An ‘Uptober’ that began in traditional style with a Bitcoin rally of nearly 18% quickly soured after President Trump announced fresh 100% tariffs on Chinese imports and sweeping export controls on critical software.
Trade headlines bled into crypto, and a sense of déjà vu swept through the market. Echoes of the March–May correction, when a similar geopolitical flare-up triggered a 30% drawdown that stretched on for nearly three months, were impossible to ignore.
Behind the price action, the mechanics were clear and brutal. As volatility surged, liquidity fragmented across exchanges. Altcoin markets dislocated, amplifying the selloff. The collapse of the USDE stablecoin and a cascade of liquidations revealed just how entwined crypto liquidity now is with global macro risk and headline shocks from Washington and Beijing.

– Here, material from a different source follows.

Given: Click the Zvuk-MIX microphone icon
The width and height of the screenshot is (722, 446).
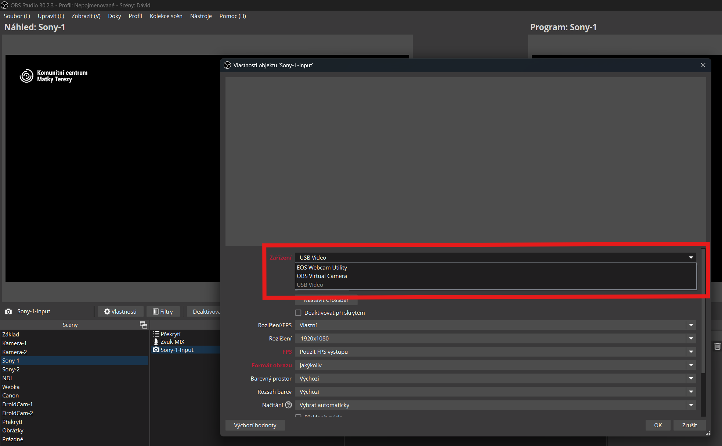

Even with the Fed sparking risk-on sentiment with dovish talk, the speed and violence of the deleveraging exposed a structural vulnerability. Crypto is a high-beta liquidity asset, and when systemic risk spikes, it gets punished.
Yet beneath the volatility, the industry isn’t throwing in the towel. Institutional portfolios may have trimmed risk, but Bitcoin’s status as a macro hedge appears intact. Over 172 public companies now hold Bitcoin in their treasuries. And even as ETF outflows ticked up, retail buyers poured more than $1.1 billion into spot markets during the drawdown.
With Bitcoin now struggling to defend support above $107,000 and October morphing into a battle of attrition, all eyes remain on U.S.-China trade tensions. If the March–May playbook repeats itself, macro-induced turbulence could persist into November before Bitcoin’s secular trend resumes.
For now, volatility is a feature, not a bug, and if history is any guide, recovery in crypto will come not from prediction, but from the gradual return of risk appetite and liquidity.